Exercise goal
From the line with "Open the Bolso dama product dropdown" through the last line of the records below, both ends included, transcribe only those lines, exactly, and omit the pictures.
:: Dataset records ::
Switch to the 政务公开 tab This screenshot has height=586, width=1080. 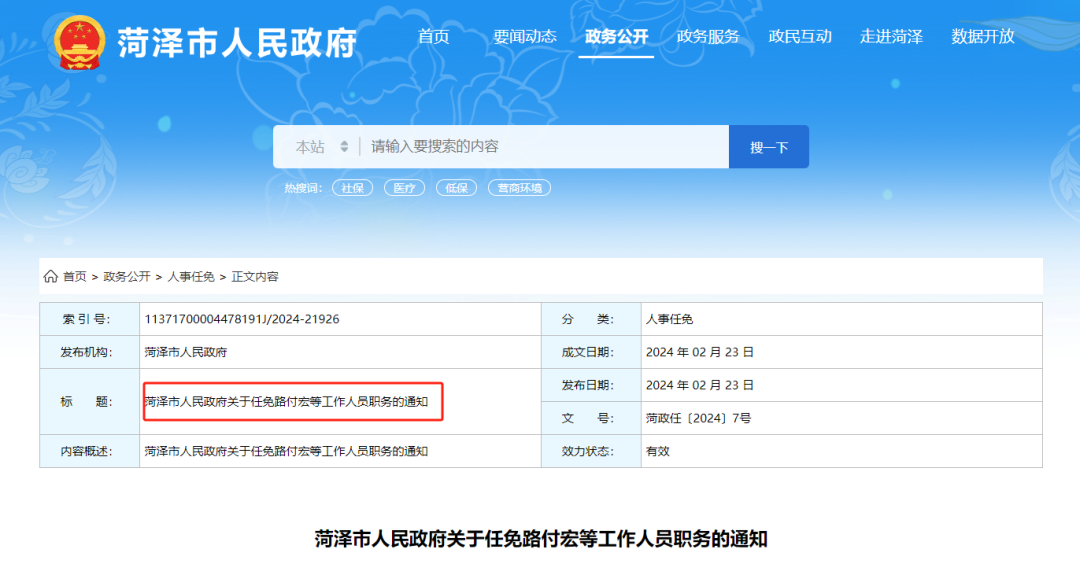coord(617,36)
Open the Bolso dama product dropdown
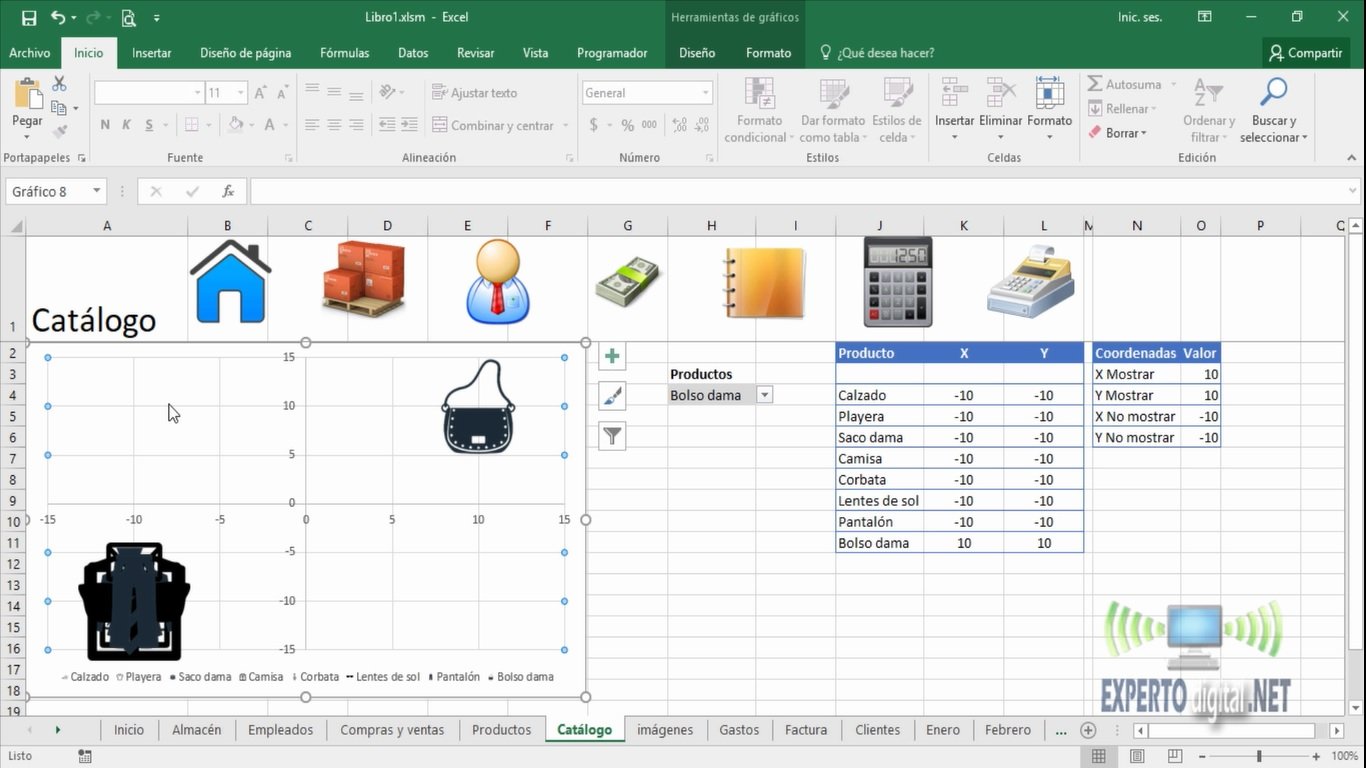Image resolution: width=1366 pixels, height=768 pixels. [x=765, y=395]
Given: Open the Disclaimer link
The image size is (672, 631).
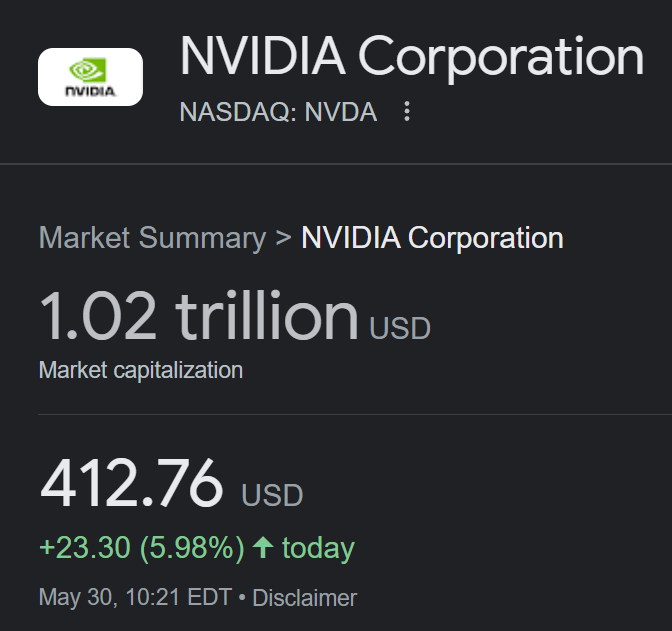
:::
Problem solution
Open the Bolso dama product dropdown
Image resolution: width=1366 pixels, height=768 pixels. [x=765, y=395]
Given: Open the Disclaimer link
The image size is (672, 631).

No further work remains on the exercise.